→ **Problem description**
Repeat exactly the opening lines of the records, ending with the line that contains "Given: Open the Create Tasks dropdown arrow".

→ **Dataset**

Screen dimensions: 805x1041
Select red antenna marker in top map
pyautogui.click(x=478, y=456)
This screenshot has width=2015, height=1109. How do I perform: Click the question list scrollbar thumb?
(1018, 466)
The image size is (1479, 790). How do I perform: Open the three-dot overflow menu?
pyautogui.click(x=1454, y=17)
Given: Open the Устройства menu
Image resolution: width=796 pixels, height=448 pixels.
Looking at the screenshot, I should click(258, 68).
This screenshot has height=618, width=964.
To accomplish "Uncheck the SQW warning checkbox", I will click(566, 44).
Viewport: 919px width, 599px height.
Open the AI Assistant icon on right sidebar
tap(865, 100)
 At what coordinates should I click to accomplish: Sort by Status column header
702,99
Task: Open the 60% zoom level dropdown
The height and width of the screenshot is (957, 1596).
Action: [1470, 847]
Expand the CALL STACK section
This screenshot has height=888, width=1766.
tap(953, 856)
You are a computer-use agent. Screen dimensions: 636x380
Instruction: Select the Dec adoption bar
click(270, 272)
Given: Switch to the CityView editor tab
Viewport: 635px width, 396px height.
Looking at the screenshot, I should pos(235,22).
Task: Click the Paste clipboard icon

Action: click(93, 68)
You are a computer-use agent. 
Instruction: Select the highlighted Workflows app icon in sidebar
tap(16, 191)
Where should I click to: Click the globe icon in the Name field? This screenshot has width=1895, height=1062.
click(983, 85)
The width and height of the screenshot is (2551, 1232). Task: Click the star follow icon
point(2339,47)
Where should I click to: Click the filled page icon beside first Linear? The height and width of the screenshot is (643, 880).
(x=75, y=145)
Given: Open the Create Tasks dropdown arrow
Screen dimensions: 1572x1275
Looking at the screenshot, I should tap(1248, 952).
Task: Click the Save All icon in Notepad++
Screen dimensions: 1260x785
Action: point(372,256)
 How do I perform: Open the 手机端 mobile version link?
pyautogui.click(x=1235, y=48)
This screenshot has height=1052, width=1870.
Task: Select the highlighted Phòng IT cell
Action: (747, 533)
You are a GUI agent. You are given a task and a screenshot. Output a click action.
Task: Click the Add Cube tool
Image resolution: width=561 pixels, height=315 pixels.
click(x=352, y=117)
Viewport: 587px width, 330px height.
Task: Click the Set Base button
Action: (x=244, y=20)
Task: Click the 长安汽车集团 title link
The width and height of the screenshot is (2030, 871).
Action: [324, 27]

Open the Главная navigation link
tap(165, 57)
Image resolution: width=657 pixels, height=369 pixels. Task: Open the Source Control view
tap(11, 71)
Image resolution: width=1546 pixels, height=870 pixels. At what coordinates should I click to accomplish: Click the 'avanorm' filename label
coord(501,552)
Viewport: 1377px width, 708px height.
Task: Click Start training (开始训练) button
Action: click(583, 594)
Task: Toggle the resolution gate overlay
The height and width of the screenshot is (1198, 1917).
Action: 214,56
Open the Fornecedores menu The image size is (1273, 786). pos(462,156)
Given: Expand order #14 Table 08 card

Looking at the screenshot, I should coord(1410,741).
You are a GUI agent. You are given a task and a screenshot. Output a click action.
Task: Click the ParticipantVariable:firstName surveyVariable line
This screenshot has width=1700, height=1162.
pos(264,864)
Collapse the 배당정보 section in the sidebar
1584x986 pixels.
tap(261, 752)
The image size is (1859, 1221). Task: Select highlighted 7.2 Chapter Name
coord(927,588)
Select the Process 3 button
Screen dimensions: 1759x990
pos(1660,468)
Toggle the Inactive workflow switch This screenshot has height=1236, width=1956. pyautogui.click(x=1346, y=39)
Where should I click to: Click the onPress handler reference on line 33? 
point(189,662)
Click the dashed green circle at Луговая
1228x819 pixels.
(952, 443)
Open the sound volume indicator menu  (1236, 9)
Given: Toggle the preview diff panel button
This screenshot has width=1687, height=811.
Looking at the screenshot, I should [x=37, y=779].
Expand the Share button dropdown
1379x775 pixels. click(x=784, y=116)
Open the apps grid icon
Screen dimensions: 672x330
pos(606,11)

→ **Exercise response**
Screen dimensions: 805x1041
Select red antenna marker in top map
pyautogui.click(x=478, y=456)
This screenshot has width=2015, height=1109. How do I perform: Click the question list scrollbar thumb?
(1018, 466)
The image size is (1479, 790). How do I perform: Open the three-dot overflow menu?
pyautogui.click(x=1454, y=17)
Given: Open the Устройства menu
Image resolution: width=796 pixels, height=448 pixels.
Looking at the screenshot, I should click(258, 68).
This screenshot has height=618, width=964.
To accomplish "Uncheck the SQW warning checkbox", I will click(566, 44).
Viewport: 919px width, 599px height.
Open the AI Assistant icon on right sidebar
tap(865, 100)
 At what coordinates should I click to accomplish: Sort by Status column header
702,99
Task: Open the 60% zoom level dropdown
The height and width of the screenshot is (957, 1596).
Action: [1470, 847]
Expand the CALL STACK section
This screenshot has height=888, width=1766.
tap(953, 856)
You are a computer-use agent. Screen dimensions: 636x380
Instruction: Select the Dec adoption bar
click(270, 272)
Given: Switch to the CityView editor tab
Viewport: 635px width, 396px height.
Looking at the screenshot, I should pos(235,22).
Task: Click the Paste clipboard icon

Action: click(93, 68)
You are a computer-use agent. 
Instruction: Select the highlighted Workflows app icon in sidebar
tap(16, 191)
Where should I click to: Click the globe icon in the Name field? This screenshot has width=1895, height=1062.
click(983, 85)
The width and height of the screenshot is (2551, 1232). Task: Click the star follow icon
point(2339,47)
Where should I click to: Click the filled page icon beside first Linear? The height and width of the screenshot is (643, 880).
(x=75, y=145)
Given: Open the Create Tasks dropdown arrow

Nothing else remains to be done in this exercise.